Magnate
- Categories: Men's (Entertainment, Fashion, London, Sport, Technology, Business)
- Frequency: Digital
- Publisher: Magnate
- First issue: December 2012
- Final issue: 2016
- Country: United Kingdom
- Language: English
- Website: www.magnate.co

= Magnate (magazine) =

English free men's lifestyle publication

Magnate was a free men's lifestyle publication. It was published between 2012 and 2016.

==History and profile==
Originally a print publication, the magazine launched on 12 December 2012. The launch edition of the magazine was distributed on 14 December 2012 throughout London's Kings Cross, Victoria, Liverpool Street and Paddington Railway stations and throughout office locations in Central London.

In mid-2013 it was announced that Magnate would be distributed exclusively to distribution stands in the capital, replacing all train station distribution.
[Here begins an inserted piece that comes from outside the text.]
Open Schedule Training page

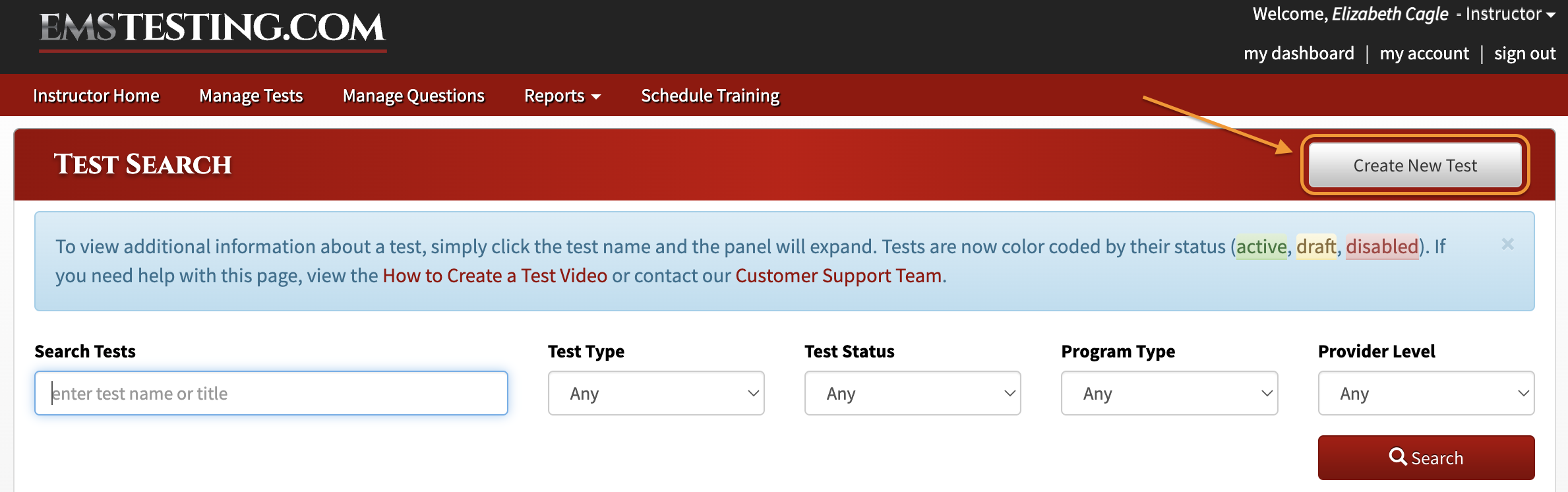click(710, 96)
The publication launched with a cover-interview with Virgin founder Sir Richard Branson, speaking about Virgin Galactic. The headline of the cover read "Branson on Mars". Other cover-stars have included cast member of E4's Made in Chelsea Jamie Laing and British rapper Wretch 32.

Magnate published a number of interviews, including with Boris Johnson, SB.TV founder Jamal Edwards, Matt Cardle and Jonathan Kite. The magazine folded in 2016.